Short exercise: Return every line in the rows below that contains the string "axis".

Excerpt from a dataset

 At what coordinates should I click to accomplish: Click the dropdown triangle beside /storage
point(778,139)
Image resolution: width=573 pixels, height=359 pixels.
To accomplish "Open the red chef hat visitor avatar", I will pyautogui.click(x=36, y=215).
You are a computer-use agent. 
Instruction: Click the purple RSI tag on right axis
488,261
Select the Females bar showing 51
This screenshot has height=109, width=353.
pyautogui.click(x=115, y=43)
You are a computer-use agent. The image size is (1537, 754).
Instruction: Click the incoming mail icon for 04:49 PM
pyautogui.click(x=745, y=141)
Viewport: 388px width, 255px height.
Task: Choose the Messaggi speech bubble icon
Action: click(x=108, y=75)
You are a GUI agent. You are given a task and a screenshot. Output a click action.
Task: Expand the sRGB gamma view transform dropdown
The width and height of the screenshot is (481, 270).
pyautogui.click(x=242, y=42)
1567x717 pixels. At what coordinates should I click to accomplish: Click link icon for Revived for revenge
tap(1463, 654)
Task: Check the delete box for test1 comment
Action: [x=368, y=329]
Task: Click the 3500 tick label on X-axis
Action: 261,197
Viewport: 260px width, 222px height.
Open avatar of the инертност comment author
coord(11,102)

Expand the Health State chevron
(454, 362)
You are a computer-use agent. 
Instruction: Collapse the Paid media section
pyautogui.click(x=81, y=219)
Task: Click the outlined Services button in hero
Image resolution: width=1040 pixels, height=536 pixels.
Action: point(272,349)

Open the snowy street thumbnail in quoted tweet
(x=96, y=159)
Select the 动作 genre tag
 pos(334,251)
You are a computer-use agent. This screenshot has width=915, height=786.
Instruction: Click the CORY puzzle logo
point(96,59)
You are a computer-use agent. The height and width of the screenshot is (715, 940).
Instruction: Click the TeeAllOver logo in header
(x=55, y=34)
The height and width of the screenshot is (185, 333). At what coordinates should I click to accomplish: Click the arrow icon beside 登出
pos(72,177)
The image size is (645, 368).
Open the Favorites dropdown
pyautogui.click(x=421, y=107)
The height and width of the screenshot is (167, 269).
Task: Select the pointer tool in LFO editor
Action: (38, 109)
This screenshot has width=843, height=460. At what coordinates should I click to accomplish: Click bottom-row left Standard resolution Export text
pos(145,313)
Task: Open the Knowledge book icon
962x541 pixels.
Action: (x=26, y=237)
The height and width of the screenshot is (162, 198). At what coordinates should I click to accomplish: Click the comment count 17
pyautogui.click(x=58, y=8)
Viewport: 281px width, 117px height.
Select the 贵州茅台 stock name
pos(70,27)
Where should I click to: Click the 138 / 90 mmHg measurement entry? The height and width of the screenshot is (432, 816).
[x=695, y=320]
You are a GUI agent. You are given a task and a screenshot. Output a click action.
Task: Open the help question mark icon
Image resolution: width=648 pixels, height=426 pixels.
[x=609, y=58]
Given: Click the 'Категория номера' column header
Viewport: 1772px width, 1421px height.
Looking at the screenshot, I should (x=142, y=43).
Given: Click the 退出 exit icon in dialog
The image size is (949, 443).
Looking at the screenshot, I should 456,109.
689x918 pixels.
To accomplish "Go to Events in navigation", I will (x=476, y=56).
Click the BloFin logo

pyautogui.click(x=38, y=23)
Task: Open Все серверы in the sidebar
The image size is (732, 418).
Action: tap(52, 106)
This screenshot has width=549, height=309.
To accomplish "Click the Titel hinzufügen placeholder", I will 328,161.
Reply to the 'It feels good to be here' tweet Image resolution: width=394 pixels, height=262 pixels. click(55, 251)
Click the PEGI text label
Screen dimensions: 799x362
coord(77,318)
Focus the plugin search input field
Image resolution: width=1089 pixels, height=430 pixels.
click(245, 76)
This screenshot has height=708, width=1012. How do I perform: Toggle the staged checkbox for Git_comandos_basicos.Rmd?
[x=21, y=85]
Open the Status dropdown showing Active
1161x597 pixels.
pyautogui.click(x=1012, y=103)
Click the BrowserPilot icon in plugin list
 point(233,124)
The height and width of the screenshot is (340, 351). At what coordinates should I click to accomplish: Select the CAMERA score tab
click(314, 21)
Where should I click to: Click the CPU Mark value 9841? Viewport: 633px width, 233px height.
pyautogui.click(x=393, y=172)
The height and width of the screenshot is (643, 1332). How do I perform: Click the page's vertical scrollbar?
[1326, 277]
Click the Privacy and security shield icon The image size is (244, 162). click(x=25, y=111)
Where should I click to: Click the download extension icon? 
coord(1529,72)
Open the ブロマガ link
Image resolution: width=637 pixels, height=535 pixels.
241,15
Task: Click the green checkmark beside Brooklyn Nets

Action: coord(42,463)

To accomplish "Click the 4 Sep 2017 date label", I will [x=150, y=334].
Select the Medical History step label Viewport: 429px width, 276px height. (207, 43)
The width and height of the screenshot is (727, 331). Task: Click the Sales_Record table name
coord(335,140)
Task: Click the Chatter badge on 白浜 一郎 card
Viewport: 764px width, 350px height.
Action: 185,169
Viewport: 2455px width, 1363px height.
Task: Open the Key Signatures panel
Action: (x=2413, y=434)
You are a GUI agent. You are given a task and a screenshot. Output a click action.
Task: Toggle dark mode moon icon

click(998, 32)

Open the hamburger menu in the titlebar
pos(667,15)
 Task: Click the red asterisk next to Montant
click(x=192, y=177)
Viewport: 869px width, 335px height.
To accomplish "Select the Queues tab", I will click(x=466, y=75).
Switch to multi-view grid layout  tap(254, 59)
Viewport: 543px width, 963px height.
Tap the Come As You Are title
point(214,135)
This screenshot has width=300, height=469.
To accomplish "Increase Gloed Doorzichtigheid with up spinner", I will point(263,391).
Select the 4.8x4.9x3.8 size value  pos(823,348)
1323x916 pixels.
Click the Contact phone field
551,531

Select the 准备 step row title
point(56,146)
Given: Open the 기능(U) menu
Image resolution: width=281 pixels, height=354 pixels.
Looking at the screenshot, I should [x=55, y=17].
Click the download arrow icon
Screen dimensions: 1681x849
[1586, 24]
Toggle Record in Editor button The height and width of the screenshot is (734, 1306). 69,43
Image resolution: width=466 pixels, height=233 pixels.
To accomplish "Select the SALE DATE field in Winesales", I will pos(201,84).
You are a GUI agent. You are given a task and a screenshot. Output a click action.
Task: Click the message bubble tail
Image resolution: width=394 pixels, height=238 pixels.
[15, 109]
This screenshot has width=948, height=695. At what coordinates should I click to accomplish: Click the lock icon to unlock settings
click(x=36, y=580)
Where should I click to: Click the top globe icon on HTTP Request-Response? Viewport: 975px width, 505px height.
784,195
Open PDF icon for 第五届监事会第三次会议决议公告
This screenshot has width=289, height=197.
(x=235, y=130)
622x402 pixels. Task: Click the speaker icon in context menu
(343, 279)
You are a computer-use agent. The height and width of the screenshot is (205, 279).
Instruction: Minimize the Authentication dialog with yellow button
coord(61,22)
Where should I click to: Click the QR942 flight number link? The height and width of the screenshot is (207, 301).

The result:
Instruction: Click the purple RSI tag on right axis
Task: Click the 3500 tick label on X-axis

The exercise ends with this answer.